Para ocupar o seu lugar, Chávez investirá no lançamento de uma outra emissora, pública, que, segundo o governo, representará as necessidades e interesses da população venezuelana. Outra vez, um ato típico do autoritarismo, que sempre se coloca como intérprete único e exclusivo do "interesse público" normalmente coincidente, na verdade, como o interesse do próprio governo.

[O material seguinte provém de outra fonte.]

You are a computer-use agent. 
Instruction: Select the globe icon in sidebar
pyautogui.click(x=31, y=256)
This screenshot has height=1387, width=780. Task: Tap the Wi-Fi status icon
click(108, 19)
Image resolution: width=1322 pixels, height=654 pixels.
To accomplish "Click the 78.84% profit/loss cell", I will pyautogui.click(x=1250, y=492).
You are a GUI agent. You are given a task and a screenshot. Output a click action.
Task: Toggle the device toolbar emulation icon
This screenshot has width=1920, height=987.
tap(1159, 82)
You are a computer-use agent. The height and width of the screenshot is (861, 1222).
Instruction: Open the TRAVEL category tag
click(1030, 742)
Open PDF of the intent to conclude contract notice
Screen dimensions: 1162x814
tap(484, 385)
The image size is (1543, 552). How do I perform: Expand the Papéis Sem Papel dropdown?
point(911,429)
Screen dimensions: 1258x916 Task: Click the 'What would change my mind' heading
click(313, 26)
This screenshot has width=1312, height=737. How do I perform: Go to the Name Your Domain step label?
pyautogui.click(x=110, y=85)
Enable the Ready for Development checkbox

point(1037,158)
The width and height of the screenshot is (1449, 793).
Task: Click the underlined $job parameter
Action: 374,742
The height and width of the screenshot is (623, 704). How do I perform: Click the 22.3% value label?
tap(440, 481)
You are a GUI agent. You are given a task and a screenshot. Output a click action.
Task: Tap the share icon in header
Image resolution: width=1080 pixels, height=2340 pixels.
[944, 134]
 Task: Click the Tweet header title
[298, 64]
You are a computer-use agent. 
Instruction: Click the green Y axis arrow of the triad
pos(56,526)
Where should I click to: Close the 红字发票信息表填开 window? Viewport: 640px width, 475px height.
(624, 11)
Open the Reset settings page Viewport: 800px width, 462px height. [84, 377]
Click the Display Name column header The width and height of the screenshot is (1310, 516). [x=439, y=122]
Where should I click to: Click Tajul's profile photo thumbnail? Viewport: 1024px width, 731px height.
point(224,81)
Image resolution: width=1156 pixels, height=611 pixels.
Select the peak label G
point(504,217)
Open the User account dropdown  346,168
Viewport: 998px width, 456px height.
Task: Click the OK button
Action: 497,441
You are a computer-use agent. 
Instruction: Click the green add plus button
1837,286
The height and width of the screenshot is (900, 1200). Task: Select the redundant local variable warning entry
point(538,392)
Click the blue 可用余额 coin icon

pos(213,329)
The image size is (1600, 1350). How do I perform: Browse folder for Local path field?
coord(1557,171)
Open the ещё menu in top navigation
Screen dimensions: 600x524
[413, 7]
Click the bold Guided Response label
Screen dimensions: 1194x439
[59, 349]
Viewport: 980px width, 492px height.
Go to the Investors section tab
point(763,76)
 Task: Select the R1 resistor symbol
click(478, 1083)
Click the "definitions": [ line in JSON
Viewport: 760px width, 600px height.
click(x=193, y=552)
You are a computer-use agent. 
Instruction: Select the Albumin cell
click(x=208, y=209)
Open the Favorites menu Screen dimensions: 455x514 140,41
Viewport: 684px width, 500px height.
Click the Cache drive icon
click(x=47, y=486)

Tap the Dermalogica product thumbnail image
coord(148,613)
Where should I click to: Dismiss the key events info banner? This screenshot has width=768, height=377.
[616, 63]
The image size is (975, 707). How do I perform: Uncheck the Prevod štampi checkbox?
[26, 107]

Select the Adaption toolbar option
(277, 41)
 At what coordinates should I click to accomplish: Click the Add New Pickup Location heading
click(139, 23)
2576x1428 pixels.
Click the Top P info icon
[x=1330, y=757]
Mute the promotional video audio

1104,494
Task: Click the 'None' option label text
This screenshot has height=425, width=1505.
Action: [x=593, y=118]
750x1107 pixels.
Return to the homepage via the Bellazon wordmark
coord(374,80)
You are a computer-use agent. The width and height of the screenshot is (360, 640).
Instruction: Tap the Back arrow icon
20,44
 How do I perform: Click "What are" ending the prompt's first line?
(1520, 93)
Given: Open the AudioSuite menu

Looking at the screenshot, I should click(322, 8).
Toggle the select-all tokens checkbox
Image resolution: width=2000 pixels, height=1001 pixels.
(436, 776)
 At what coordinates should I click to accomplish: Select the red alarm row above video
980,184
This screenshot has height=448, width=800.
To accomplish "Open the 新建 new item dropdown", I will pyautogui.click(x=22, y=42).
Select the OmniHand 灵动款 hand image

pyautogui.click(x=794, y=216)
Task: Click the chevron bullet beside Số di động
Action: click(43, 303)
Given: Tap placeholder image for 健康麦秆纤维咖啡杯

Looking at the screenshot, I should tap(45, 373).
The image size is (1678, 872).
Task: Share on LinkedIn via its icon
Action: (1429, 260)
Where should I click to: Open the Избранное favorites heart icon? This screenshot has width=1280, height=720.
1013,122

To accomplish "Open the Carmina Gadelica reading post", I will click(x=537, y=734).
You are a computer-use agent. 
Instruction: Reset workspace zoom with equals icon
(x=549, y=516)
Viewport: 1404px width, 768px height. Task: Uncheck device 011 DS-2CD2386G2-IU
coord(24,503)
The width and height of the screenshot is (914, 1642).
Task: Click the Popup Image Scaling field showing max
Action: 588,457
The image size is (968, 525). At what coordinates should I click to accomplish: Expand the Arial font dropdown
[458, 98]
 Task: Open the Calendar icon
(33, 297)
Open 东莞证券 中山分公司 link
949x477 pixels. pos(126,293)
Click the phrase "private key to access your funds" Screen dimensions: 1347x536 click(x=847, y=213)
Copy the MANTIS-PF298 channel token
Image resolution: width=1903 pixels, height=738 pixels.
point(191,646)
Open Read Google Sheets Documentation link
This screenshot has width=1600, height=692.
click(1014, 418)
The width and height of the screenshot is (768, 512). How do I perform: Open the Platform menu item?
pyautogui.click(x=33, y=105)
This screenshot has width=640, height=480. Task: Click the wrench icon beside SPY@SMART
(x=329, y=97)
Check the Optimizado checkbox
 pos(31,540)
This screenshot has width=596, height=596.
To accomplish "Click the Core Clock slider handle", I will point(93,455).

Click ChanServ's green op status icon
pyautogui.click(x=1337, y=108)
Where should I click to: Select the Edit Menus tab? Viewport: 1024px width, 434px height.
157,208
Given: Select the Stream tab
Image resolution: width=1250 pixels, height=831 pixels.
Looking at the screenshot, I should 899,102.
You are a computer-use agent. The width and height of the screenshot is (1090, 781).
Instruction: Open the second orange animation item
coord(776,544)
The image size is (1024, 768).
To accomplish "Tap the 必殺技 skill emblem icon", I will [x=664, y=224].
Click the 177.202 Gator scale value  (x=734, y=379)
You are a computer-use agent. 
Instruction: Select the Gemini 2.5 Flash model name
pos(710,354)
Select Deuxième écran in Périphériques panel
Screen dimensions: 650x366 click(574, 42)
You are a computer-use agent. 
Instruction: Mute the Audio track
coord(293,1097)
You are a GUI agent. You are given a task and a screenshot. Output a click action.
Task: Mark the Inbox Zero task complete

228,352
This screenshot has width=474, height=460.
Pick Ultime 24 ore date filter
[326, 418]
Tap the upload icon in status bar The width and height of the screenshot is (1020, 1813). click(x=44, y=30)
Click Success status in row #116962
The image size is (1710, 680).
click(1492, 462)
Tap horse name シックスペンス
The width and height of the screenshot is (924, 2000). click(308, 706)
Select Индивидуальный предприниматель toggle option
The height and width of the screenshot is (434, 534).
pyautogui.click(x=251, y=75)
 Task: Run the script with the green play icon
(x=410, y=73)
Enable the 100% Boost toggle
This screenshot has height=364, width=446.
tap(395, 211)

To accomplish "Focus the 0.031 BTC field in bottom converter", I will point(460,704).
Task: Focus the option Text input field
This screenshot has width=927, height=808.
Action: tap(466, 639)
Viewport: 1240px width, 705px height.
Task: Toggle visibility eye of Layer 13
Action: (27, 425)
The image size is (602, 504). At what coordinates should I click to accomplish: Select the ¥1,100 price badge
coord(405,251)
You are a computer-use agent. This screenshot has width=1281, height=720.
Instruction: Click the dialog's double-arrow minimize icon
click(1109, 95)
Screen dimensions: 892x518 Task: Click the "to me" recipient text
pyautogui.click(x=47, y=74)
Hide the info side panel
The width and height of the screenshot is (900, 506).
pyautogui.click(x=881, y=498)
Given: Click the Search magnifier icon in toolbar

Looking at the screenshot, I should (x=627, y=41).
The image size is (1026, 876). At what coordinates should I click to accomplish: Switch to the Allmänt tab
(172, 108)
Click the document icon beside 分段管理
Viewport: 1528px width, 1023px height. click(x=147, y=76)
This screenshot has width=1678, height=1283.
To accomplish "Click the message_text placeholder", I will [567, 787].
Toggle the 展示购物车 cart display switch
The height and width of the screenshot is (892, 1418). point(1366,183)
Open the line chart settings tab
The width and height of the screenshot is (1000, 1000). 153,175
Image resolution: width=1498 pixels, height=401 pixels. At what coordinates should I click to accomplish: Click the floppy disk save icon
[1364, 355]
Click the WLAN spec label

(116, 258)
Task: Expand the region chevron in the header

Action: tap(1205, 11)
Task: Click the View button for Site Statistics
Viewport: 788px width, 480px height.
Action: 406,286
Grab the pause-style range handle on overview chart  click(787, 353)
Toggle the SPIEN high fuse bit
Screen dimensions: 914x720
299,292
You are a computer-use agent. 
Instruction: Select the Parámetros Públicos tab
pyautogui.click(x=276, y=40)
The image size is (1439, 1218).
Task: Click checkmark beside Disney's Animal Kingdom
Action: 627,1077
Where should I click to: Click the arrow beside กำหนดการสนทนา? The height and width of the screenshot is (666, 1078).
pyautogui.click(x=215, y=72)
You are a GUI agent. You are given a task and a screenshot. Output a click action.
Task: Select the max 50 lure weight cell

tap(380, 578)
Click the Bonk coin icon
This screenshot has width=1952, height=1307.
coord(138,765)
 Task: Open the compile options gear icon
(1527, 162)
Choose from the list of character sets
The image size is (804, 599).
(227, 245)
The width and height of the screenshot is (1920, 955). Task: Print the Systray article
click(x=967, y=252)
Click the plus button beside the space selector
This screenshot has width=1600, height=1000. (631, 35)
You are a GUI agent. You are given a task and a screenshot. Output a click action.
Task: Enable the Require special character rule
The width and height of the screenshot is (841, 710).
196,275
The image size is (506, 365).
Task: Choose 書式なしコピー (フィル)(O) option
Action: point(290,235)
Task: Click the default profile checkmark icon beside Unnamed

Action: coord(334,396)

A questão poderia ser vista como um assunto interno da distante Venezuela, sobre o qual, nestas paragens do sul do continente, não deveríamos nos preocupar. Entretanto, encontram-se no Paraná elementos que de alguma forma se assemelham. Em primeiro lugar, porque temos como governante um declarado simpatizante do pensamento bolivariano exportado por Hugo Chávez, e que busca, no reduzido território que lhe compete administrar, praticar no que é possível a exótica doutrina.
Deste modo, são aqui muito freqüentes as manifestações do governante contra a parcela da imprensa que não se mostra simpática aos seus métodos, às suas opiniões e ações administrativas. Definindo-se como "de esquerda" e na tentativa também de postar-se como defensor do que entende por "interesse público", costuma buscar a desqualificação da grande imprensa nacional e regional apontando-a como faz Chávez em relação aos veículos de comunicação da Venezuela como servil aos interesses da "direita". Mais: utiliza-se da TV Educativa, uma emissora sustentada pelos contribuintes, para difundir o próprio ideário e, bem ao estilo do personalismo dos autocratas, para fazer propaganda dos próprios feitos.
Felizmente, a distinguir-nos da realidade venezuelana, vivemos no país um cenário de plenitude democrática, que limita os arroubos e nos deixa a salvo de temores maiores.